The second stage of the problem comes not with policy and implementation but with law and order. The blonde rat tailed styled boys smoking ITC tobacco and reeking of Old Tavern whiskey, grew up and studied in the same Anganwadi. The very Anganwadi from which they rob away half of the nutrition boxes to sell at high prices in the slums. They consider themselves to be the next political heirs of their slum dwellings.

M.S. Gowramma, the principal of the school and Anganwadi at Mayabazzar laments how the school, which actually was a British legacy, is now in ruins. “All the political leaders from this constituency have studied here in this school. Now nobody wants to take care of it.” The councillor of Maya Bazaar is Bhavya N. She was contesting on behalf of her brother as BBMP had introduced women quota in the local body elections. The congress dominated Maya bazaar has now given chance to BJP leader Shiva Kumar and Bhavya and are happy about it. However, the education of children in the slum is not given any importance.

The ceiling of the Anganwadi School at the Maya Bazaar slum was collapsing. Instead of repairing it, the school has announced holiday for safety purposes from past three months. The school in charge Safura Razak explains how it’s not actually the army that is stopping them from reconstruction, but the civil bodies that not interested in investing their time and energy to refurnish the school.

“The old existing British structure is also now in ruins as the high quality teak pillars and iron used to build the school have been stolen and sold at high prices as antiques. The same boys who studied in this school have made the auditorium their gambling dens and evening bars,” says M.S. Gowramma, the school principal.

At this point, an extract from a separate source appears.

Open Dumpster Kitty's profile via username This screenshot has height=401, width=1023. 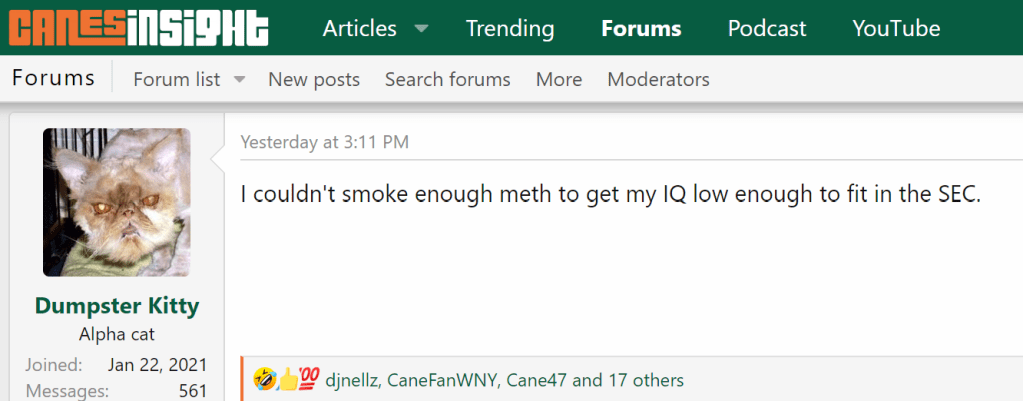click(117, 305)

Since the toilets have no water or sanitation facilities, the open backyard has now turned into human waste pile. Not just students, even the outsiders enter our premises and use the playground as their open bathroom.

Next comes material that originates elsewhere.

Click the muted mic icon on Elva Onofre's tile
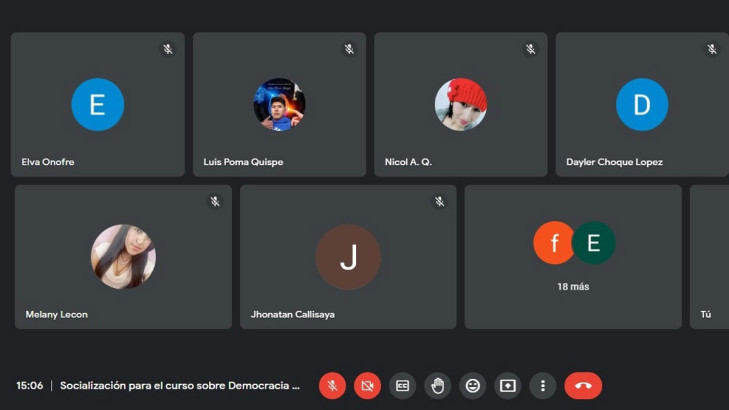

There has been certain initiative by some local NGOs to start a football club to improve health awareness and improve sports among the children in Maya Bazaar. “I have represented the school and then continued to play for Bangalore South. I never got to play after that. I really wish this initiative works out,” says Jeevan Kumar a resident of Maya Bazaar.

The NGO intends to take this initiative in coordination with the school, as it wants to use the playground premises. But, the initiative is still a utopia like every other option that gets suggested at Maya Bazaar. The civic authorities refused to accept this plan in guise of army related issues.

The once enthusiastically filled people, who created Maya Bazzar- the palace of Magic, are now left with no hopes at all. While political corruption, false promises and crime triumphs the homes at Maya Bazaar are filled with void in continued absence of basic facilities like education, nutrition and health.